WEVOTE: Weighted Voting Taxonomic Identification Method of Microbial Sequences.
Metwally AA, Dai Y, Finn PW, Perkins DL
PLoS ONE (2016) 11(9): e0163527. doi:10.1371/journal.pone.0163527
PubMed
WEVOTE on GitHub
Abstract
Metagenome shotgun sequencing presents opportunities to identify organisms that may prevent or promote disease. The analysis of sample diversity is achieved by taxonomic identification of metagenomic reads followed by generating an abundance profile. Numerous tools have been developed based on different design principles. Tools achieving high precision can lack sensitivity in some applications. Conversely, tools with high sensitivity can suffer from low precision and require long computation time. In this paper, we present WEVOTE (WEighted VOting Taxonomic idEntification), a method that classifies metagenome shotgun sequencing DNA reads based on an ensemble of existing methods using k-mer-based, marker-based, and naive-similarity based approaches. Our evaluation on fourteen benchmarking datasets shows that WEVOTE improves the classification precision by reducing false positive annotations while preserving a high level of sensitivity.

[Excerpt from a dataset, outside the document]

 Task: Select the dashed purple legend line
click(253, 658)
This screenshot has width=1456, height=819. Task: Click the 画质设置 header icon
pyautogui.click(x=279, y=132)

WEVOTE is an efficient and automated tool that combines multiple individual taxonomic identification methods to produce more precise and sensitive microbial profiles. WEVOTE is developed primarily to identify reads generated by MetaGenome Shotgun sequencing. It is expandable and has the potential to incorporate additional tools to produce a more accurate taxonomic profile. WEVOTE was implemented using C++ and shell scripting and is available at www.github.com/aametwally/WEVOTE.